◆ Yönerge 1 ◆
Listede "The image size is (1078, 552)." içeren satırdan listenin sonuna kadar, iki uç da dahil olmak üzere, tüm satırları Sıra ve Satır sütunlarından oluşan bir Markdown tablosu olarak verin; boş satırları atlayın ve resimleri yanıta katmayın.
***** Seçilen Metin
Her devletin ayakta kalmak ve varlığını savunarak sonsuza kadar devam edebilmek açısından toprağa bağlı üretim düzeni Osmanlı devletinin yirminci yüzyıla kadar savaşarak ayakta kalmasını sağlamıştır. Geniş alanlarda dağınık bir biçimde yaşayan halk kitlelerini besleyerek ve onları zaman içinde cephelerde askerlik görevleri veren Osmanlı yönetimi, büyük imparatorluğu ayakta tutabilmek için yurt düzeyinde toprak ve tarım düzeni ile varlığını sağlam temellere oturtmuştur. Uygulamada köy, semt, ilçe, il ya da  kent veya  büyük şehir gibi yerel yaşam düzenlerini araziye uygun yerel yönetimlere çevirerek, devletler sahip oldukları kamu gücünü yaşam düzenlerine dönüştürerek, genel ve merkezi kamu düzeni içinde yerelliğin gerekli kıldığı kamu düzenlemeleri ya da hizmetlerinin yerine getirilmesi doğrultusunda idari düzenlemeler yapabilmektedirler ama ülke ve kent belediye meclislerinin aldığı kararlar çerçevesinde, yaptıkları kamusal alanlar ile ilgili kararlar alarak yasa ya da yasama yerine geçebilecek hukuk yaratma yetkilerine tam olarak sahip kılınmamışlardı. Bir üniter devletin çatısı altında kurulmuş olan yerel yönetimler her zaman için merkezi kamu düzeninin yönetimi altındadırlar, bu nedenle de hiçbir zaman yasama ve yürütme yetkileri bulunmadığı için yerel yönetimler hiçbir biçimde üniter devletin tek yapılı statüsünü ortadan kaldıramaz. Milletin temsilcilerinin meclise girerek yasama çalışmalarına katılarak etkili olmaları, vatandaşların yetkileri dahilindedir. Yerel yönetimler yasa çıkartamaz ama kamu hizmetlerinin yerel uygulamaları ile kararlar alabilir ya da yönetim esasları belirleyebilirler. Yerel yönetimler yasalara uyarak kendi alanlarında hareket edebilirler ama hem yasalara hem de merkezi alanda yer alan devlet birimlerinin aldıkları kararlara da uymak gibi bir zorunluluğa sahiptirler.
**********
◆ Yönerge 2 ◆
Seçilen metinde yerel yaşam düzenlerine örnek olarak sayılan yerleşim birimlerinin tümünü sıralayın.
***** Kaynak Malzeme
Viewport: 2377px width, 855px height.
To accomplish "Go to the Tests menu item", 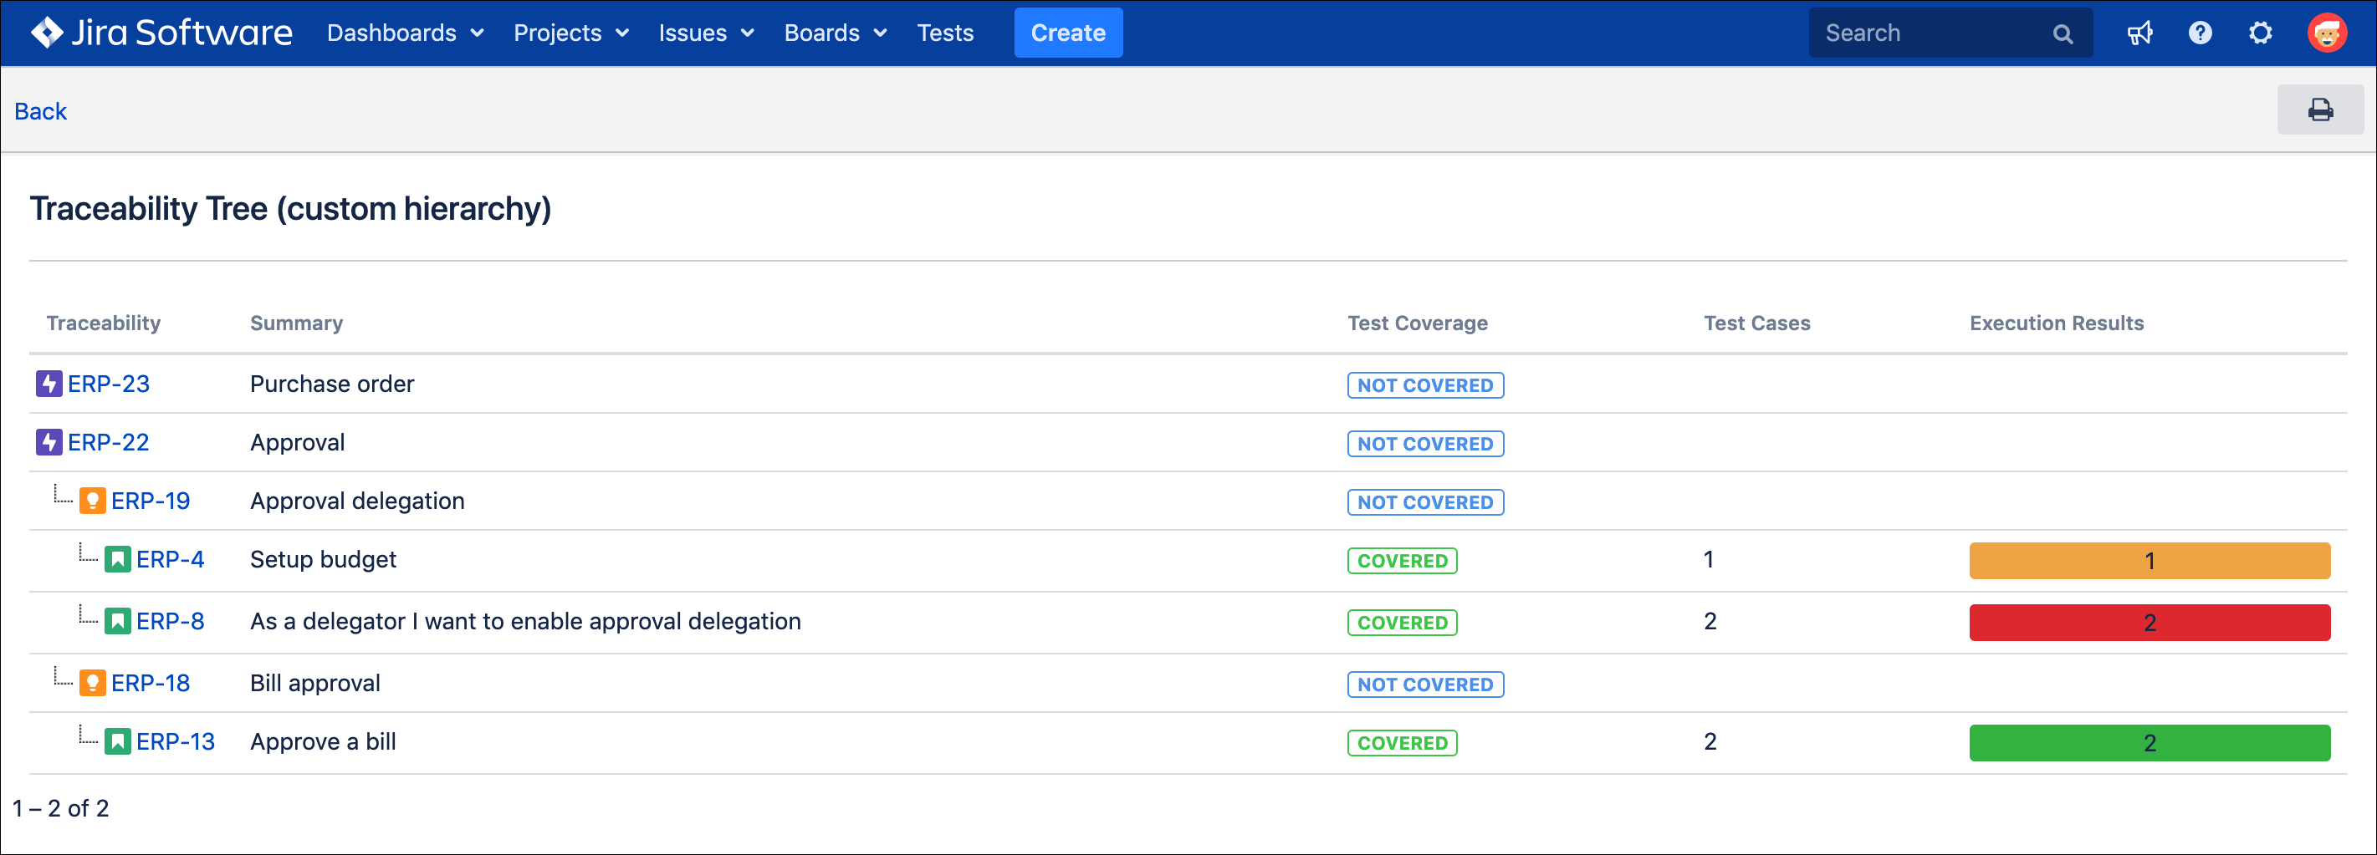I will [945, 33].
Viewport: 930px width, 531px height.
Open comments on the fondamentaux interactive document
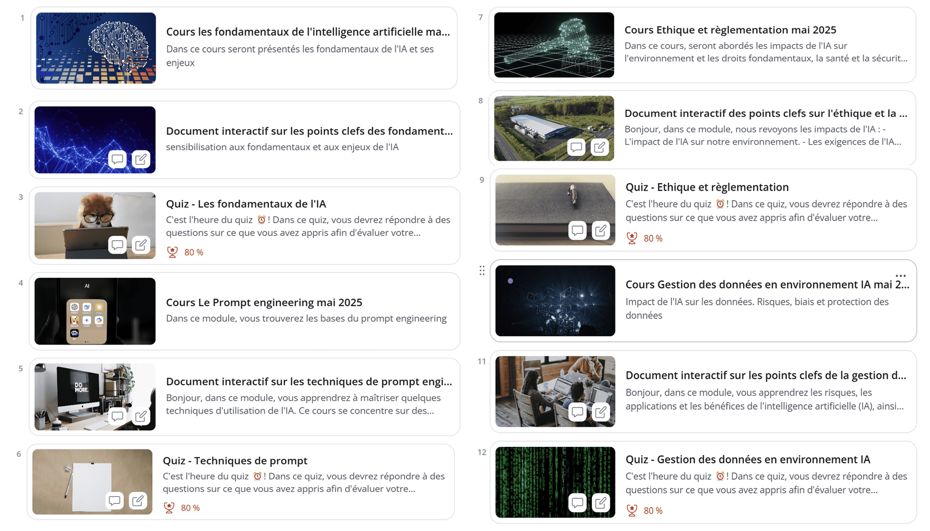(117, 160)
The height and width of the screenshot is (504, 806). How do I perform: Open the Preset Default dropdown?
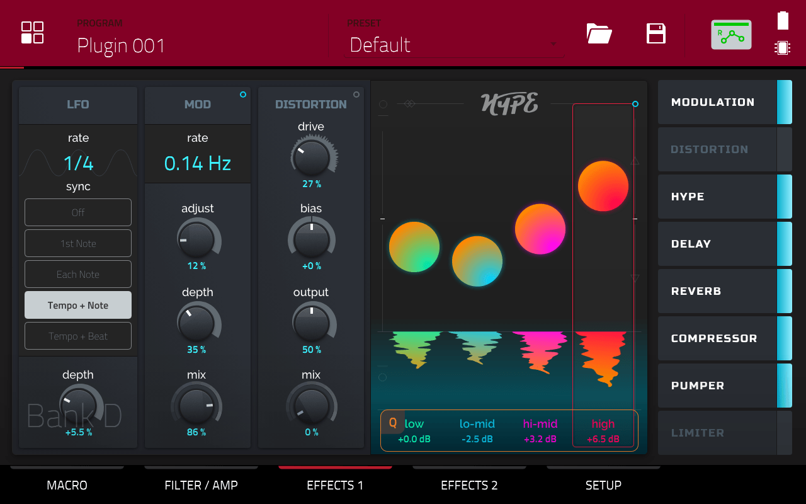[x=453, y=45]
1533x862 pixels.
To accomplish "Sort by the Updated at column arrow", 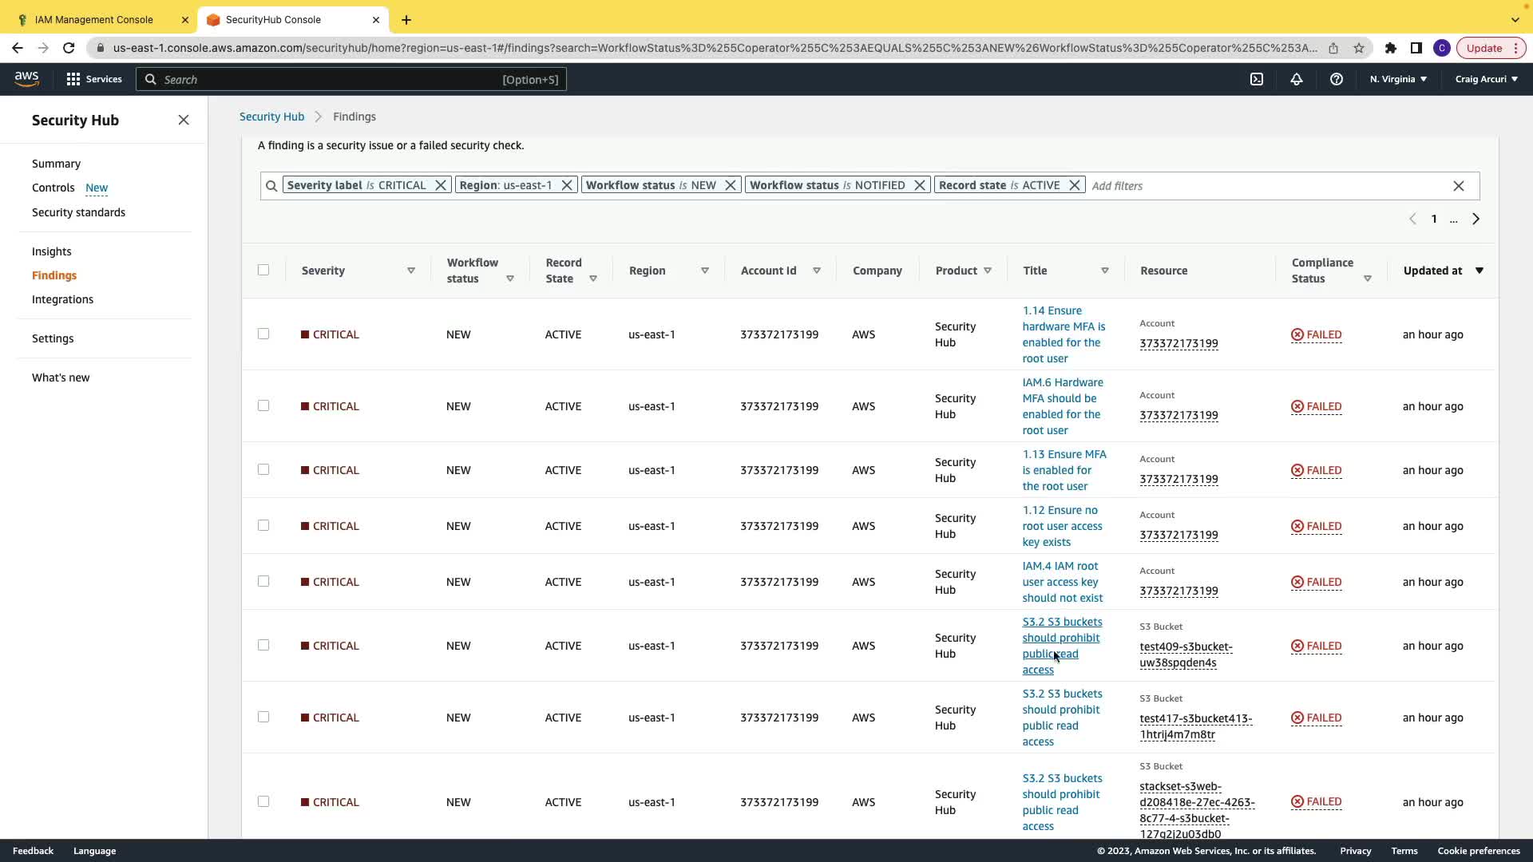I will click(x=1479, y=271).
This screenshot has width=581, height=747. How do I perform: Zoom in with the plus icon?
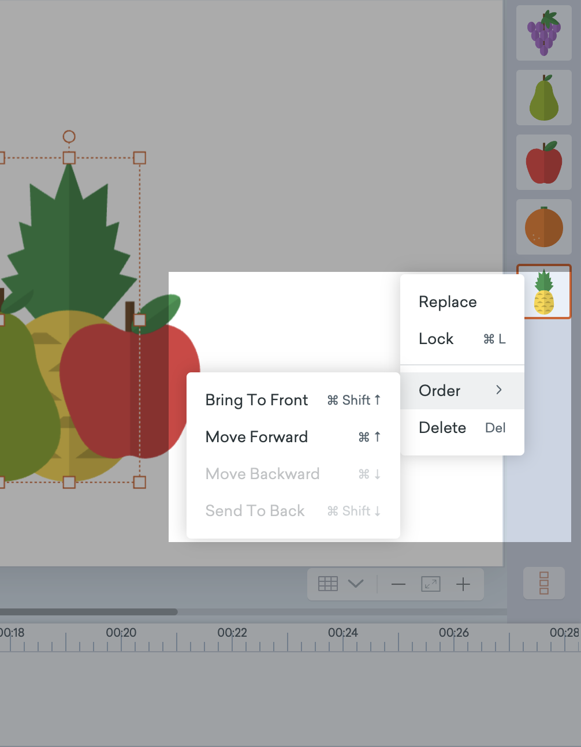click(x=463, y=584)
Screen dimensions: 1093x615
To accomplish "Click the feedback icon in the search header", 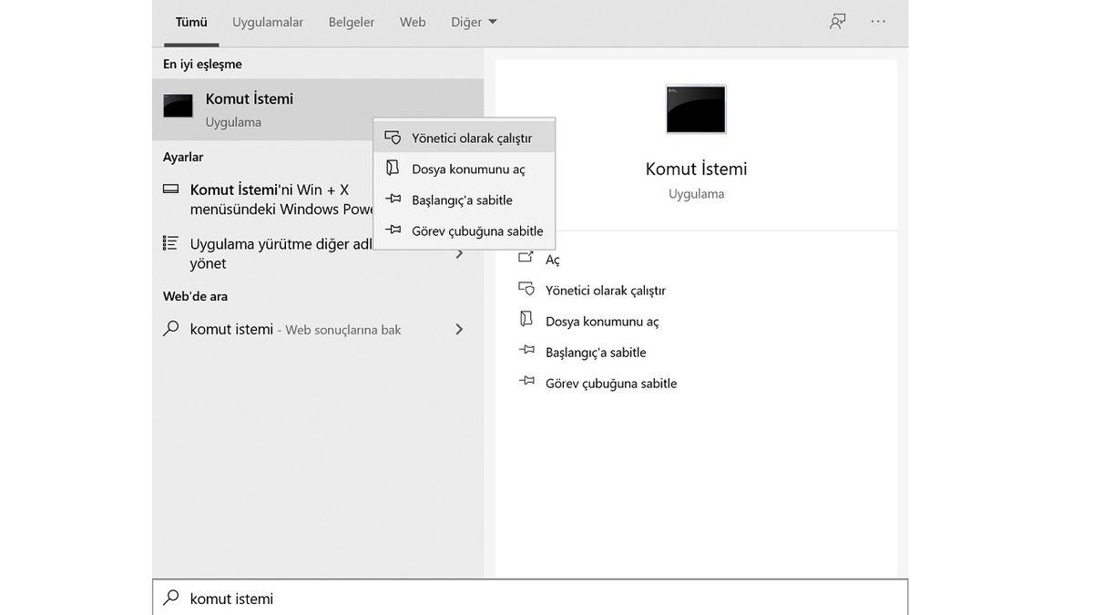I will pos(837,21).
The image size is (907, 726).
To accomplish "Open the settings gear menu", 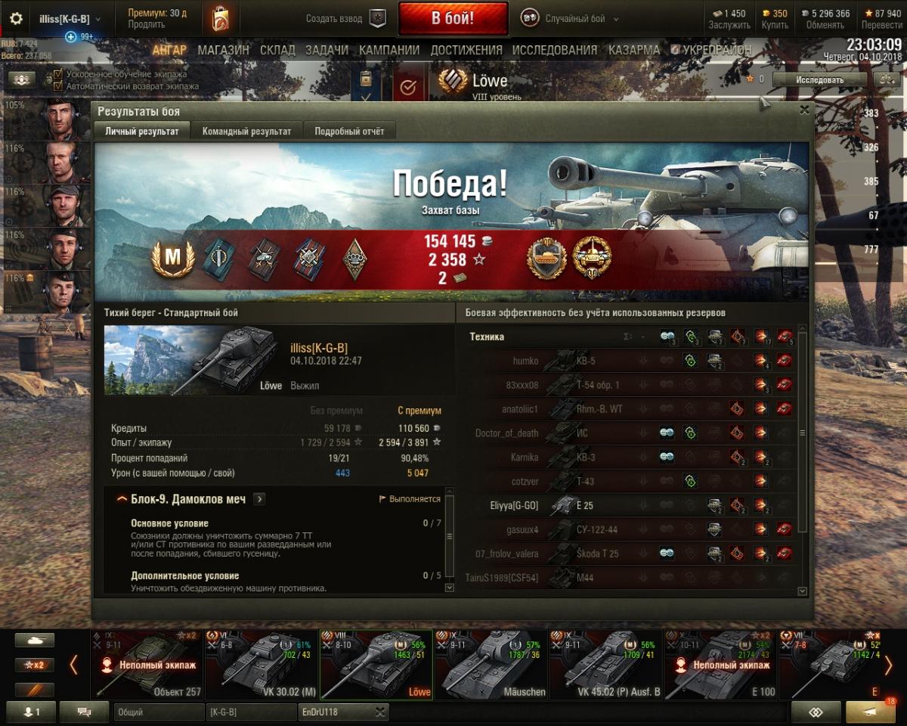I will tap(16, 19).
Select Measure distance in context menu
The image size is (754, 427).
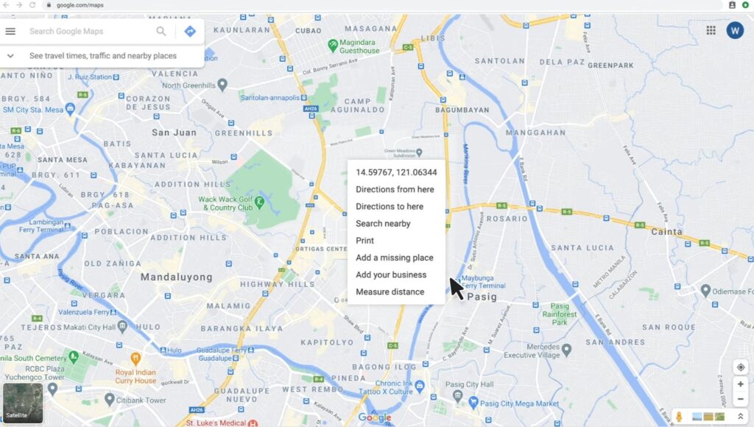pyautogui.click(x=390, y=292)
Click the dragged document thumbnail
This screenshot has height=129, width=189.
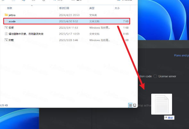point(161,104)
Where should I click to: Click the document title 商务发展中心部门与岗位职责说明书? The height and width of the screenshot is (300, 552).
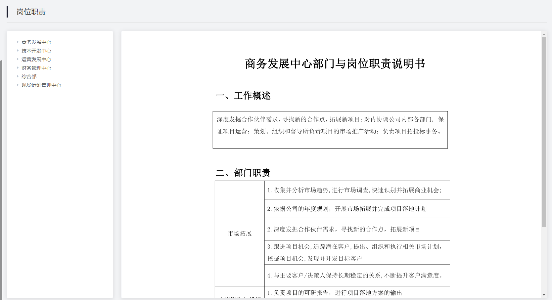click(x=335, y=64)
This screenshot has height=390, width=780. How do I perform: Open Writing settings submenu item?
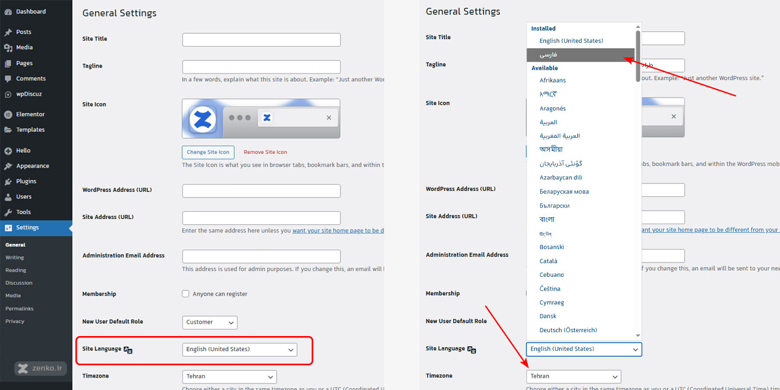pyautogui.click(x=14, y=257)
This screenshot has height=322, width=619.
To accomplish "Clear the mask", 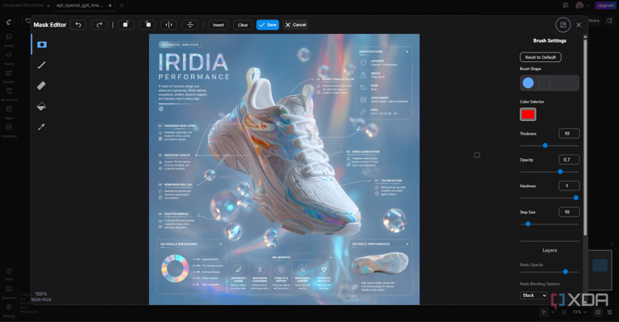I will click(x=243, y=25).
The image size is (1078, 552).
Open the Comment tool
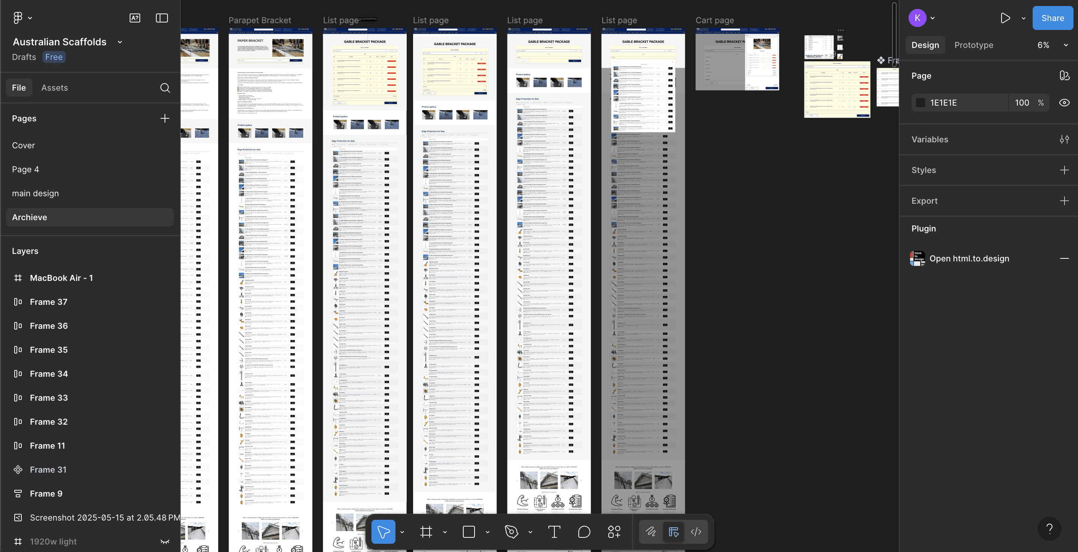[584, 532]
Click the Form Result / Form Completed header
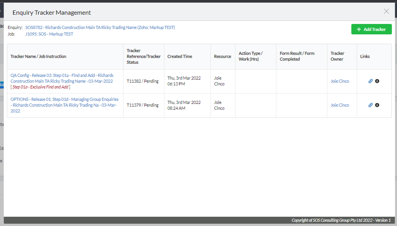 point(297,56)
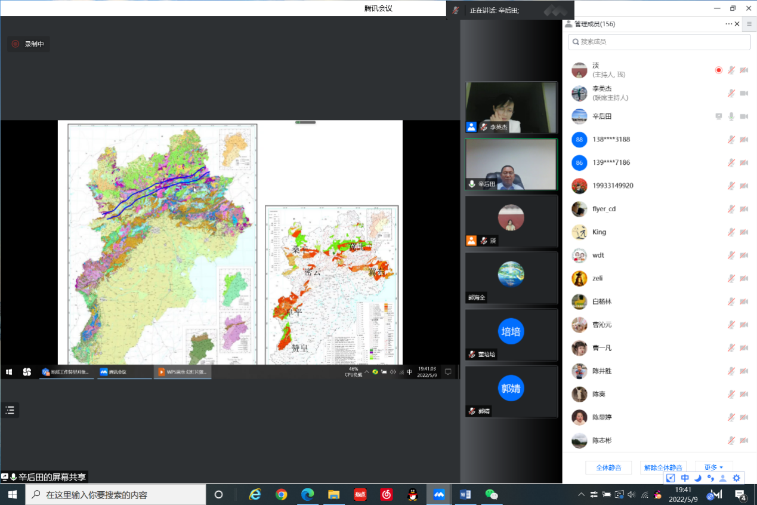This screenshot has height=505, width=757.
Task: Click the 录制中 recording indicator
Action: tap(28, 44)
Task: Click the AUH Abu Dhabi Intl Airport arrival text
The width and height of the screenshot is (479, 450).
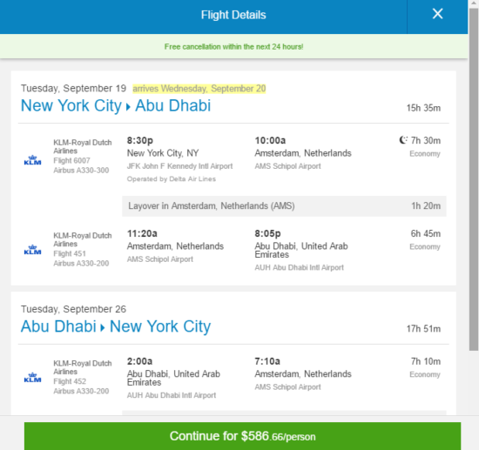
**********
◆ Çözüm 1 ◆
| Sıra | Satır |
|---|---|
| 1 | The image size is (1078, 552). |
| 2 | Open the Comment tool |
| 3 | [584, 532] |
| 4 | Click the Form Result / Form Completed header |
| 5 |  point(297,56) |
| 6 | This screenshot has height=505, width=757. |
| 7 | Task: Click the 录制中 recording indicator |
| 8 | Action: tap(28, 44) |
| 9 | Task: Click the AUH Abu Dhabi Intl Airport arrival text |
| 10 | The width and height of the screenshot is (479, 450). |

◆ Çözüm 2 ◆
köy, semt, ilçe, il, kent, büyük şehir